Hikaye, Osmanlı sultanlarından 1. Ahmet döneminde geçiyor. Sultan'ın en büyük arzusu kainatın en güzel camisini yaptırmak. Bunun için de saray eşrafı bir koşuşturma içerisinde. Caminin yapımında görev alan kilit adamlardan biri de Bahşı lakabıyla bilinen Yunus. Sultan'ın oğlu Osman'ın tomak hocası. Ve ayrıca sarayın dülgerbaşı. Eşraf meydanda toplanmış proje üzerinde hasbihal ederken, Yunus bir kadın görür ve peşine takılır.
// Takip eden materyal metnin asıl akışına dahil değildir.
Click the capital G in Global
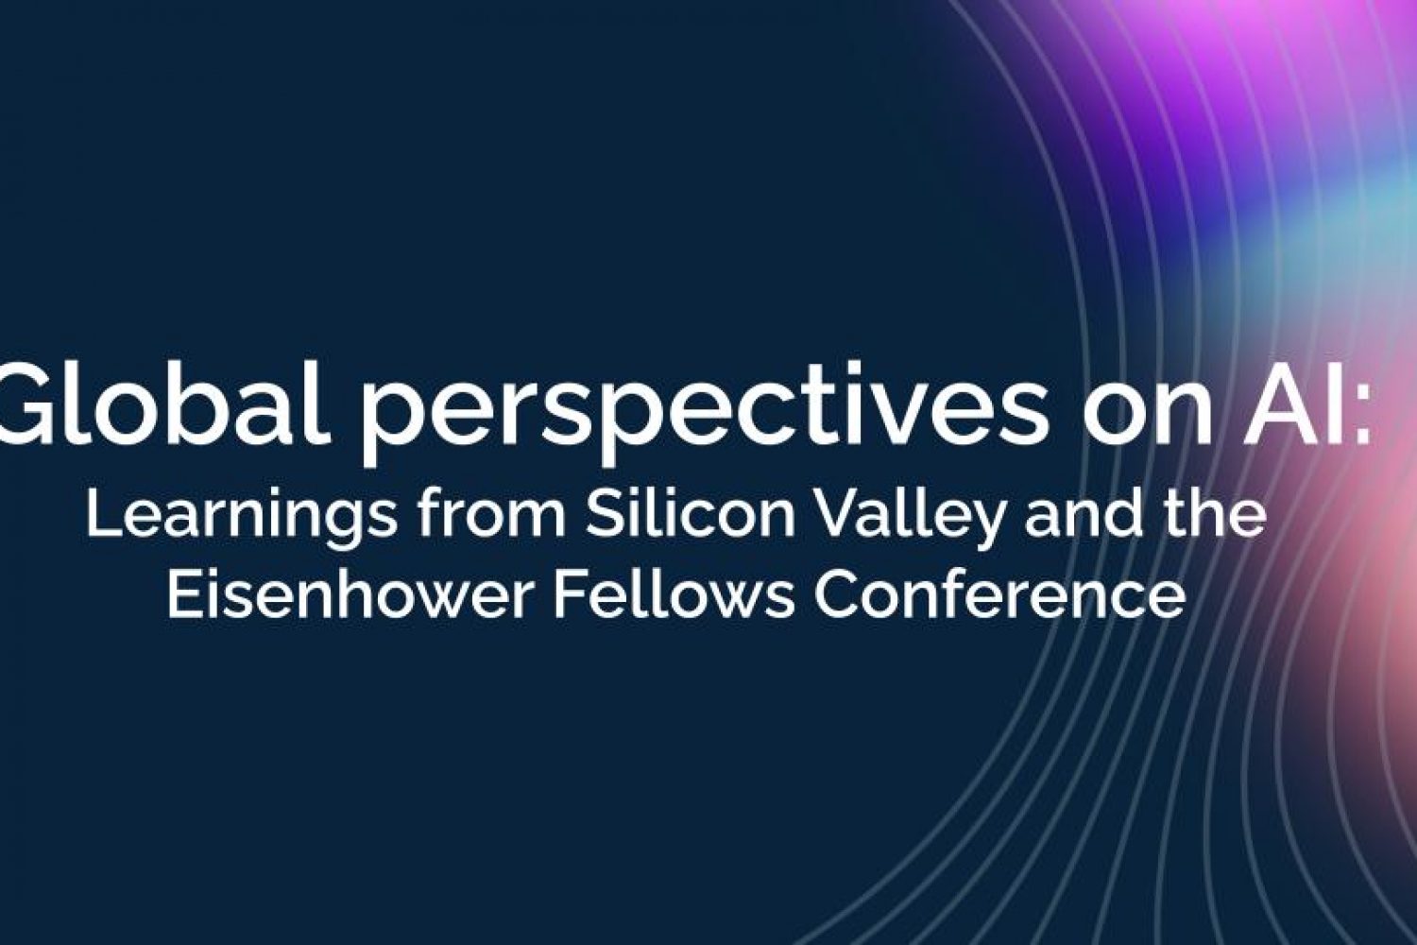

Gördüğü bu yüz onun yıllardır içini köz gibi yakan kara sevdası Kaknusia'ya çok benzemektedir. Çeyrek asırdır yüzüne hasret kaldığı kadınının yaşadığına dair edindiği bu duygu Bahşı Yunus'u karmaşık bir hikayenin içerisine çekecektir...
İskender Pala aşkı öylesine güzel anlatıyor ki daha önce aşkın ne olduğunu bilirim diyeni bile büyülemeyi başarıyor. Edebi motifleri, dili öylesine ışıltılı ki aşka dair her cümlesi çerçevelik! Müthiş bir cümle mühendisliği yapıyor. Aşık olanlar, aşka karşılık alamayanlar; umut ve umutsuzluk hepsi aynı heybede... Önce geçmişe gidiyor okur ardından orada dinlenip geleceğe doğru adımlıyor. Ustaca bir kurgu ile her şey yerli yerinde.
Macera ve entrika dolu bir roman "Aşk Hikayesi"... Osmanlı döneminin havasıyla tasavvufi bir renge bürünüyor. Hacılar, efendiler, şeyhler, yeniçeriler, çorbacılar, sekbanbaşları... Ne ararsanız içinde!
Ve şöyle diyor İskender Pala sonunda: "Özgürlük sevgiliye köle olmaktır."